Beef is very diverse, with many different ways to prepare and cook it. No matter how you choose to cook it, here are ten top preparation tips from the beef experts at Canada Beef. “We’ve cooked up a lot of beef over the years to make sure we get it right” states Joyce Parslow, home economist with Canada Beef.
Here’s some of their Top Tested Tips that will help you get the best out of your beef:
1. Buy the right cut of meat for the type of cooking you hope to do. Don’t by a Blade Simmering Steak if you want to barbecue – Simmering Steaks are best simmered not grilled.
2. Always season meat before cooking for best flavor. Simply sprinkle a bit of coarse salt and pepper just before cooking to develop the best beefy flavor. You can also accent it with a dusting of cumin, minced fresh rosemary or your favorite steak rub.
3. Pat beef dry before cooking. The drier the meat, the better it will sear so that more flavor develops. Blot it dry with a clean paper towel so it sears rather than steams.
4. Forgot to take your roast out of the refrigerator in time? Don’t worry it will cook equally well straight from the refrigerator. You don’t need to bring beef to room temperature before you cook it
5. When you’re grilling your favorite steak, it’s ready to turn over when the juices start to come to the surface and it releases its grip from the grill. Never use a fork to turn your steak over, use tongs and never cut your steak to check for doneness. Piercing a steak releases the delicious juices and dries it out. The best way to know your steaks (or roasts) are done the way you like them is to use a thermometer and take a temperature of the inside of the meat at the thickest part. You don’t have to feel like a geek – it is what the best chefs use to know their meat is done.
6. Always let meat rest for at least 5 minutes after cooking – up to 20 or 30 minutes for large cuts like roasts. This allows for the cooking to complete and for juices to set up and for easier carving.
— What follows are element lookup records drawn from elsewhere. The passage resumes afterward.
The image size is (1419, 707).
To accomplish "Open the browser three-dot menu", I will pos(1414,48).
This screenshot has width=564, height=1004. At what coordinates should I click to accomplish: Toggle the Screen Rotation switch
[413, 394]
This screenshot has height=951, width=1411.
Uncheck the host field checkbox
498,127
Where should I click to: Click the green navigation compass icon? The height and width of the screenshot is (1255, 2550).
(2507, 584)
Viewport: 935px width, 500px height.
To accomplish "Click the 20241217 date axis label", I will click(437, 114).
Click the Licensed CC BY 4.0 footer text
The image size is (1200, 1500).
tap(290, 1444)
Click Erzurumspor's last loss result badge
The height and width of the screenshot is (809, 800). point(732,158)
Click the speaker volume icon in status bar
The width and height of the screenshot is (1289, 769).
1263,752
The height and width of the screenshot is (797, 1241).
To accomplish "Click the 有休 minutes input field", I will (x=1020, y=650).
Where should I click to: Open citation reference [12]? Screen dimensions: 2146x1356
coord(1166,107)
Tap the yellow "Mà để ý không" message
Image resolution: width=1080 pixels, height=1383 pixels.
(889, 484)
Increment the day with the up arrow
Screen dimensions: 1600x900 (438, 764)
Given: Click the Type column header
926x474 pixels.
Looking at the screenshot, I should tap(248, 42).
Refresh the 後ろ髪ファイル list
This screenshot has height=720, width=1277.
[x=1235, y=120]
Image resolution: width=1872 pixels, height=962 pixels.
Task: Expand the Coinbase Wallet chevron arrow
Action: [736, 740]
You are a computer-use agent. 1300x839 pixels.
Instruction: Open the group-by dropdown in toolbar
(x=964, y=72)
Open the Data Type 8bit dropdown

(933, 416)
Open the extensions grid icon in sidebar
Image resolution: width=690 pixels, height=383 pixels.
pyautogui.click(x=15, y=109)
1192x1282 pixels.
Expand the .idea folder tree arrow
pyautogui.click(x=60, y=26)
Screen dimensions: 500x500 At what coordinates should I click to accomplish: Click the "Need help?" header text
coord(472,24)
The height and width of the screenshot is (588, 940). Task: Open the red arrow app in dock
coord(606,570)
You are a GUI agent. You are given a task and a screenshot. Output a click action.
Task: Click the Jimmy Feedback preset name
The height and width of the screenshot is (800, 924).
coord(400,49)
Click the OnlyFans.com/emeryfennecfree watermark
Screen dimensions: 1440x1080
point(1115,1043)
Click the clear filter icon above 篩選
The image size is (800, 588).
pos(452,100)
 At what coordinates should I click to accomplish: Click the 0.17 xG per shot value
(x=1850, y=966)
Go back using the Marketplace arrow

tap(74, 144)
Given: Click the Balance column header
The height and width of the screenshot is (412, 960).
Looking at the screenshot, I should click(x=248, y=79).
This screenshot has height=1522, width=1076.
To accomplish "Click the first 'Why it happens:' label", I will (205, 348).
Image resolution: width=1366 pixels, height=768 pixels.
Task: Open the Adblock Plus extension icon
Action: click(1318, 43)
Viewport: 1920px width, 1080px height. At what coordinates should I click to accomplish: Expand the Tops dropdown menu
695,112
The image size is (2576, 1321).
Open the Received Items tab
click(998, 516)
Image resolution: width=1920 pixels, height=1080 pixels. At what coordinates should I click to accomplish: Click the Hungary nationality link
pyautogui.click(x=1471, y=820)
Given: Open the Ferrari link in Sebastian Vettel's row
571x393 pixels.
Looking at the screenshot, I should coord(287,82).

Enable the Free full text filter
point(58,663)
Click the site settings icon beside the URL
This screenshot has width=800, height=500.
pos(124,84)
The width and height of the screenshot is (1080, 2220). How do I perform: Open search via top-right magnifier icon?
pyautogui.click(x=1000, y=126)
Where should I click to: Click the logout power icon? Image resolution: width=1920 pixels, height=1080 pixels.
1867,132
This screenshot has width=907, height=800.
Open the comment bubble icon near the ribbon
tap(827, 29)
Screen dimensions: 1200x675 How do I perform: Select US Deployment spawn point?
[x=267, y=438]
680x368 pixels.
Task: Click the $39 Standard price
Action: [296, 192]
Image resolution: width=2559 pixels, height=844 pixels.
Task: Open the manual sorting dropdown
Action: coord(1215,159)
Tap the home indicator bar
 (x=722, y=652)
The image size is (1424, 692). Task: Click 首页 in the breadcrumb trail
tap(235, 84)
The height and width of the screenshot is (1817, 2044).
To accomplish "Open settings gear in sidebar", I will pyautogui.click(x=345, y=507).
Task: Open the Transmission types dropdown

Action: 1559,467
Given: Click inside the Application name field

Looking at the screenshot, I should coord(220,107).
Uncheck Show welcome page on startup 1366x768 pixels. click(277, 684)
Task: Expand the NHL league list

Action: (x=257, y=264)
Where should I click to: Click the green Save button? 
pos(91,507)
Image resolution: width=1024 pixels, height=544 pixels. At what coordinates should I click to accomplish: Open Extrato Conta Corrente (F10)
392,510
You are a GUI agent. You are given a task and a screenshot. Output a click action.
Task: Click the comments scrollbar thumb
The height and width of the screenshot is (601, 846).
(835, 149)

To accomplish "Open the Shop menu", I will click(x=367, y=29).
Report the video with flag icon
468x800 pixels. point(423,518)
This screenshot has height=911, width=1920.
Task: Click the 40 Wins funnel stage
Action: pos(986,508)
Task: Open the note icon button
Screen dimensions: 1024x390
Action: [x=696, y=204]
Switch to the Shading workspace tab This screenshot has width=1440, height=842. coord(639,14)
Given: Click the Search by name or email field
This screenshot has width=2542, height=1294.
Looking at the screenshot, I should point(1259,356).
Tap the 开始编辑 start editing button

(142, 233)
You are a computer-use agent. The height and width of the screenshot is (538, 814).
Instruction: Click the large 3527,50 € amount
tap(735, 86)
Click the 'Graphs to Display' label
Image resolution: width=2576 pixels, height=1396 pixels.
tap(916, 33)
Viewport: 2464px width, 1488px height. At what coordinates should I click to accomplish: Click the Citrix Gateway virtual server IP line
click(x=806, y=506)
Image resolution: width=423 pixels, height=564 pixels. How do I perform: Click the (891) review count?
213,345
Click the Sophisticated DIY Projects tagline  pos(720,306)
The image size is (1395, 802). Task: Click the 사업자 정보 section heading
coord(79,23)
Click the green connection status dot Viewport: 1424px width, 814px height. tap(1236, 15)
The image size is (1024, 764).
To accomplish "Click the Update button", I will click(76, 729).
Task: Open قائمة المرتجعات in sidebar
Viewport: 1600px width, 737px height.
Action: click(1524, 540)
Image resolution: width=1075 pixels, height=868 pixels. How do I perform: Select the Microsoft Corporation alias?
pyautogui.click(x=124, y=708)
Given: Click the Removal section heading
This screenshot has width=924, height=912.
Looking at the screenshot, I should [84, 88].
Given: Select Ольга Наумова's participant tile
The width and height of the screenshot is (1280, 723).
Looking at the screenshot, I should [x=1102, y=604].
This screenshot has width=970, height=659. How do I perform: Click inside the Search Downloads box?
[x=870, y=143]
7. Less tender Marinating Steaks should be forked all over before marinating. It is a great tenderizing technique.
8. If you’re marinating a steak, be aware that a strong citrus marinade can make the surface of beef mushy and mealy. It’s better to use an herb or seasoning rub that has an oil as well as an acid component.
9. Use your slow cooker and cook a Pot Roast all day. It fills the house with amazing aromas that nurtures the soul and gathers the family together and saves you some sanity when you get home from work.
10. When making burger patties, don’t overwork the meat or your burgers will end up being dense and seem tough.